On Tue, Dec 13, 2016 at 11:13 AM, Stefan Beller <sbel...@google.com> wrote:
> On Tue, Dec 13, 2016 at 11:11 AM, Junio C Hamano <gits...@pobox.com> wrote:
>> Stefan Beller <sbel...@google.com> writes:
>>
>>>> I do not think there is no dispute about what embedding means.
>>>
>>> double negative: You think we have a slight dispute here.
>>
>> Sorry, I do not think there is any dispute on that.
>>
>>>>  A
>>>> submodule whose .git is inside its working tree has its repository
>>>> embedded.
>>>>
>>>> What we had trouble settling on was what to call the operation to
>>>> undo the embedding, unentangling its repository out of the working
>>>> tree.  I'd still vote for unembed if you want a name to be nominated.
>>>
>>> So I can redo the series with two commands "git submodule [un]embed".
>>>
>>> For me "unembed" == "absorb", such that we could also go with
>>> absorb into superproject <-> embed into worktree
>>
>> With us agreeing that "embed" is about something is _IN_ submodule
>> working tree, unembed would naturally be something becomes OUTSIDE
>> the same thing (i.e. "submodule working tree").

I do not agree, yet.
So I thought about this for a while.

The standard in Git is to have the .git directory inside the working tree,
which is why you are convinced that embedded means the .git is in the
working tree, because you approach this discussion as the Git maintainer,
spending only little time on submodule related stuff.

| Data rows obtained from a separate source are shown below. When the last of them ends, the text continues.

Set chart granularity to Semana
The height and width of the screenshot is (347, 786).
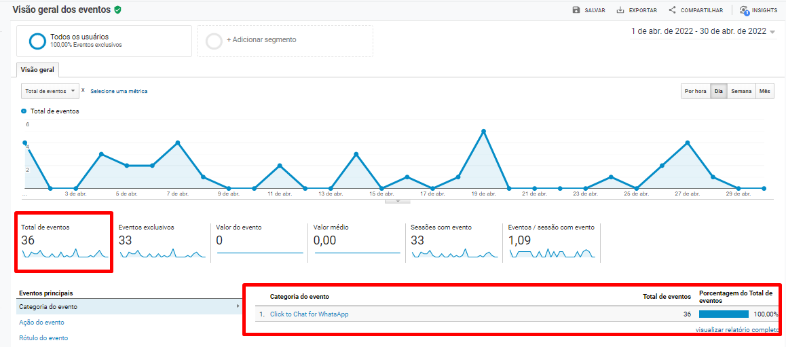(741, 91)
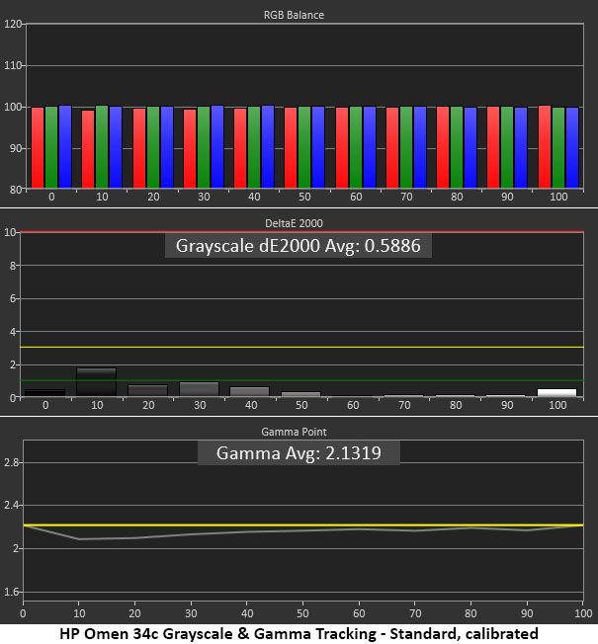Click the DeltaE 2000 chart title
Image resolution: width=598 pixels, height=644 pixels.
pos(294,223)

The desired standard for submodules is to have the git dir inside the
superprojects git dir (since  501770e, Aug 2011, Move git-dir for
submodules), which is why I think an "embedded submodule git dir"
is inside the superproject already.

I think both views are legit, and we would want to choose the one that
users find most intuitive (and I think there will be users that find either
viewpoint intuitive).

So when you have typed "git submodule ", I wonder if a user would
assume a submodule-centric mindset of how submodules ought to
work or if they still look at a submodule as its own git repo
that just happens to be embedded into the superproject.

I guess the latter is the case, so embedding is actually inside the working
tree and un-embedding is the relocation to the superproject.